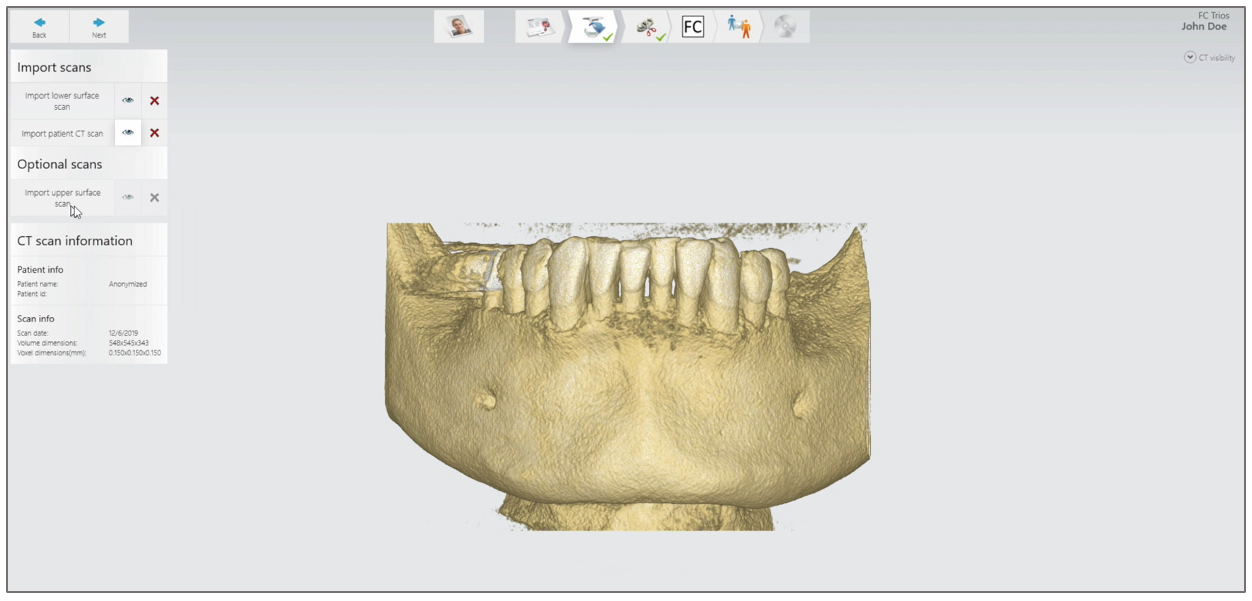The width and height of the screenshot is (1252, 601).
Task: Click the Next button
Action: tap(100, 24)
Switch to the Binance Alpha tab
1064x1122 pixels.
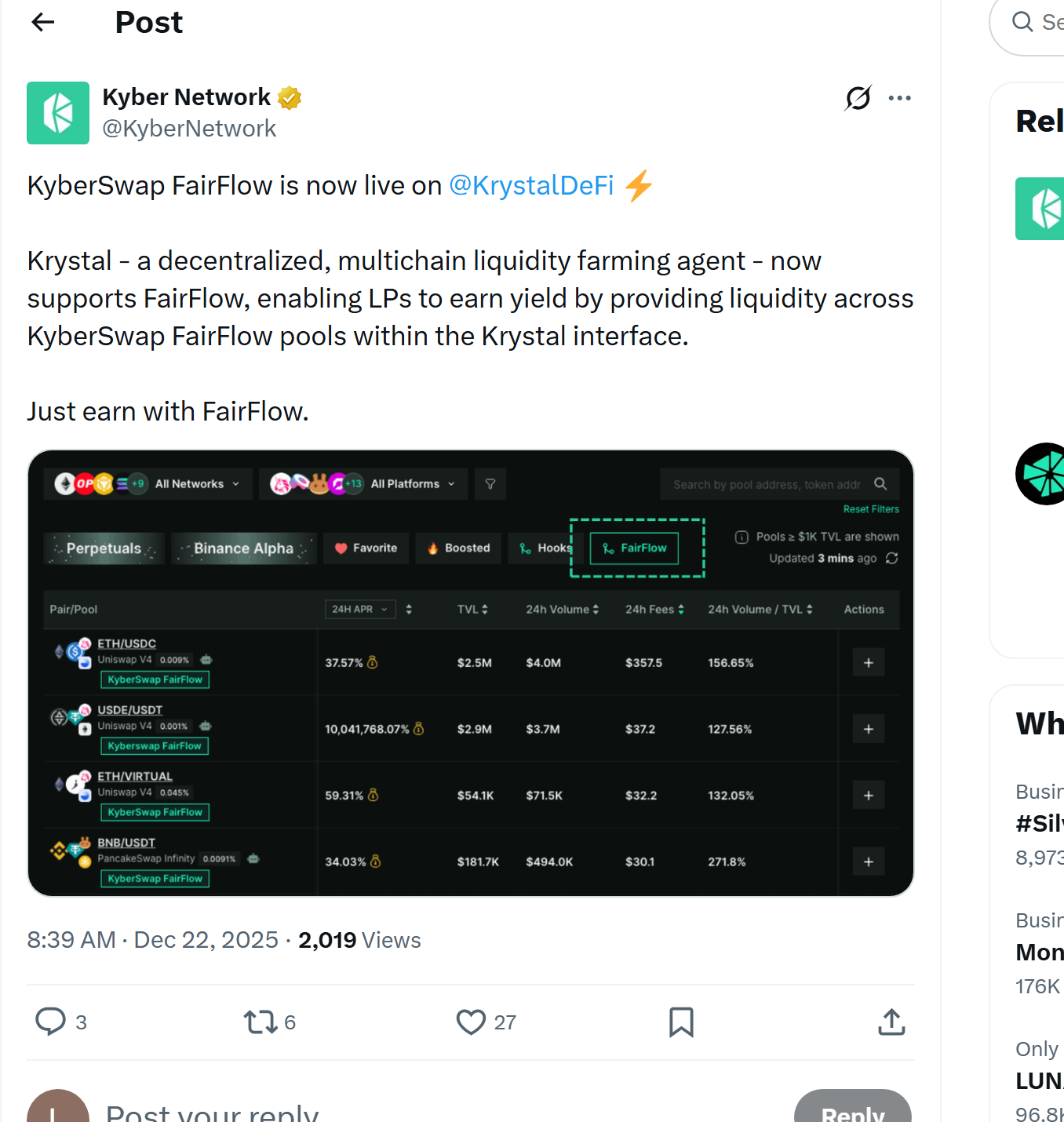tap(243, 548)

▸ PROMPT
Repeat, exactly and only, the lines from the one containing "Switch to the Binance Alpha tab" through the final line of the data, both ends included, leaving out any picture.

▸ TASK RESPONSE
Switch to the Binance Alpha tab
1064x1122 pixels.
tap(243, 548)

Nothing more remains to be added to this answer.